UN-Generalsekretär Ban Ki Moon hat angesichts der Flüchtlingskrise zu einer weltweiten Kraftanstrengung aufgerufen. "Wenn wir globale Solidarität haben, dann können wir diese tragischen Szenen überwinden", sagte Ban am Mittwoch in New York bei einer Sondersitzung am Rande der UN-Vollversammlung. Er bedankte sich dabei ausdrücklich bei der Bundesregierung für ihre "überzeugende und anteilnehmende Führungsstärke". Für Deutschland nahm Außenminister Frank-Walter Steinmeier an dem Treffen teil.
Die einzige Chance zur Lösung der Krise liege in "globaler Zusammenarbeit", sagte die EU-Außenbeauftragte Federica Mogherini. "Europa fühlt sich bei diesem Thema unter Druck." Der griechische Ministerpräsident Alexis Tsipras rief zu "mehr europäischer Kooperation" auf. "Wir können es schaffen, wenn wir zusammenhalten", mahnte der österreichische Präsident Heinz Fischer.
Unterdessen schlug EU-Wirtschafts- und Währungskommissar Pierre Moscovici vor, die Kosten, die wegen der Flüchtlingskrise auf die EU-Mitgliedstaaten zukommen, nicht auf die Schulden anrechnen. "Diese Flüchtlingskrise ist kurzfristig eine Belastung für die Volkswirtschaften, mittelfristig kann sich das ändern", sagte Moscovici der "Süddeutschen Zeitung". "Wir müssen die Flüchtlingskrise und deren Kosten deshalb als eine Investition betrachten.

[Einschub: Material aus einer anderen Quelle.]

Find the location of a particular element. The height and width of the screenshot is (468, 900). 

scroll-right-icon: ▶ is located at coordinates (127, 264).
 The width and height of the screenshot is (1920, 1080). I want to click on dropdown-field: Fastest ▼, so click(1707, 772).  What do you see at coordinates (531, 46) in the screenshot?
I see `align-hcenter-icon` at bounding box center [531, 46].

Ich bin sicher, dass sie neue Arbeitskräfte, neue Energie und neuen Konsum weckt, so dass sie schlussendlich einen positiven Effekt haben wird auf unsere Volkswirtschaften."
Ungarns Ministerpräsident Viktor Orban, der wegen seiner harten Haltung in der Flüchtlingspolitik seit Wochen in der Kritik steht, warnte dagegen erneut vor einer Destabilisierung Europas durch den anhaltenden Zustrom von Flüchtlingen. "Europa wird nicht in der Lage sein, diese Last alleine zu tragen. Wenn die Situation sich nicht ändert, dann wird Europa destabilisiert."
Auch sein Land habe "tief empfundenes Mitleid" für die Menschen, die ihre Heimat verließen, fügte Orban an. "Es ist unsere moralische Verpflichtung, diesen Menschen ihre Heimat und ihre Länder wiederzugeben. Es kann nicht unsere Aufgabe sein, ihnen ein neues, europäisches Leben zu geben."
Zuvor hatten die Außenminister der G7-Staaten, die ebenfalls am Rande der UN-Vollversammlung zusammengekommen waren, angekündigt, dass sie ihre Hilfen zur Bewältigung der Flüchtlingskrise zusammen mit anderen Ländern um annähernd 1,9 Milliarden Dollar (etwa 1,7 Milliarden Euro) aufstocken wollen. Der deutsche Außenminister Frank-Walter Steinmeier forderte bei dem von UN-Chef Ban einberufenen Sondertreffen, dass weitere Länder zusätzliches Geld bereitstellen sollten. Außerdem brauche es ein gemeinsames europäisches Asylsystem. "Davon sind wir aber noch weit entfernt."
Premierminister Charles Michel hat am Mittwoch vor der UN-Generalversammlung zur Flüchtlingskrise Stellung bezogen. In seiner Rede legte er den Schwerpunkt auf die Konflikte in Syrien, Libyen und Irak. In Bezug auf die Lage in Syrien war Michel deutlich: Seiner Ansicht nach müssen sowohl die Terrormiliz Islamischer Staat als auch das Regime von Präsident Baschar al-Assad bekämpft werden. Ein militärisches Eingreifen in Syrien sei aber nur dann möglich, wenn internationales Recht geachtet wird, erklärte Premier Michel.